USA Today interviewed Condoleeza Rice the other day. The headline said:
Rice: Not U.N.'s job to disarm Hezbollahwhich made it sound as if, now that the IDF has pretty much killed as many people as they think they can get away with without looking
too bad in the eyes of the Europeans(or Israelis with qualms about the war), Rice was at last willing to at least
sound like she hasn't been playing favorites and actively retarding the attempts of the international community to craft a cease-fire these past few weeks. Whether or not such a shameless concern with appearances over diplomatic accomplishment is in fact desirable being another matter entirely, of course. Ok, words fail me. It's shameful, not shameless, in it's shamelessness. But there's more, from the
USA Today article:
That "political agreement" will be the responsibility of the Lebanese, Rice said in an interview with USA TODAY. In the past, the Lebanese government has been unwilling or unable to disarm Hezbollah, a movement that is now part of the government itself. A United Nations resolution on the books since September 2004 has called for all Lebanese militias to disarm.
"I don't think there is an expectation that this (U.N.) force is going to physically disarm Hezbollah," Rice said. "I think it's a little bit of a misreading about how you disarm a militia. You have to have a plan, first of all, for the disarmament of the militia, and then the hope is that some people lay down their arms voluntarily."
Uh...ok. Well, if the orthodox Jews in the west bank
voluntarily leave their settlements and return to Israel, maybe some members of Hezbollah will
voluntarily lay down their arms. Only a real S.O.B. wouldn't
hope for such a turn of events...
And, another view of Condi:
In
A Tiny Revolution, Jonathan Schwarz refers to an
WaPo Op-Ed by Condoleeza Rice entitled "
A path to lasting peace", in a piece he calls "

▶ **AIM**
Condense the paragraph of the post on Rice's USA Today interview that begins "That "political agreement" will be" into a short bulleted list that keeps its main facts. The material that comes next is separate from the post.

▶ **DATA SEGMENT**
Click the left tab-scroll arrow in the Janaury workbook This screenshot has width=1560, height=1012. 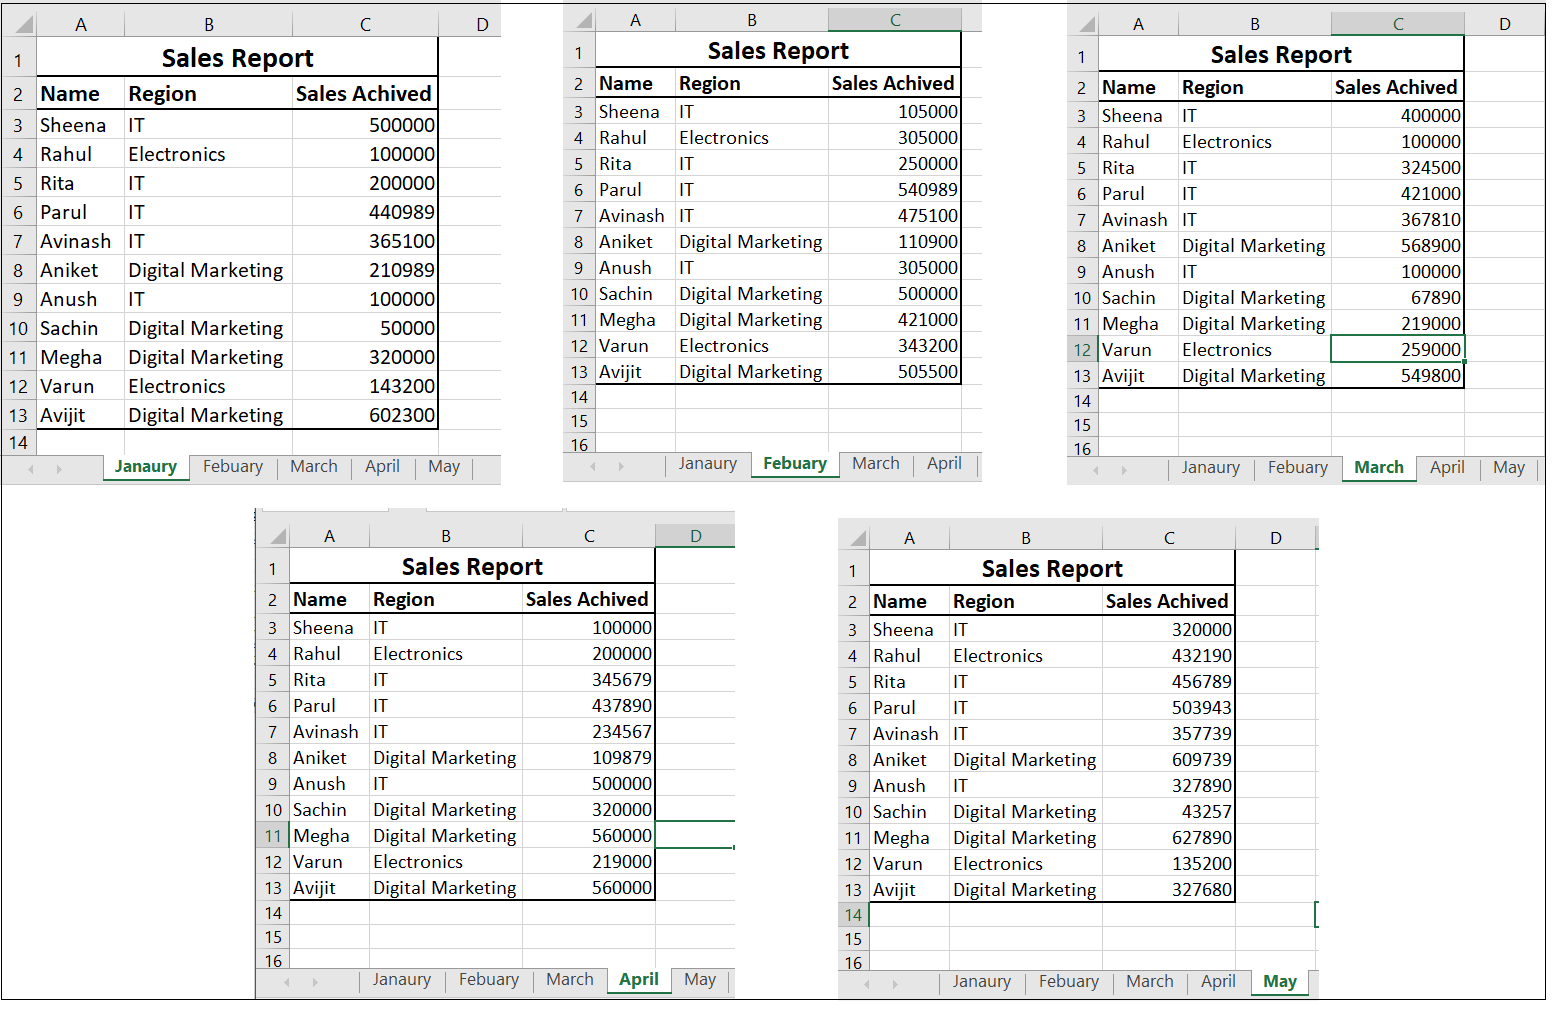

▶ **WRITTEN RESPONSE**
- In an interview with USA Today, Rice said the "political agreement" will be the responsibility of the Lebanese.
- The Lebanese government has in the past been unwilling or unable to disarm Hezbollah.
- Hezbollah is now part of the government itself.
- A United Nations resolution in place since September 2004 calls for all Lebanese militias to disarm.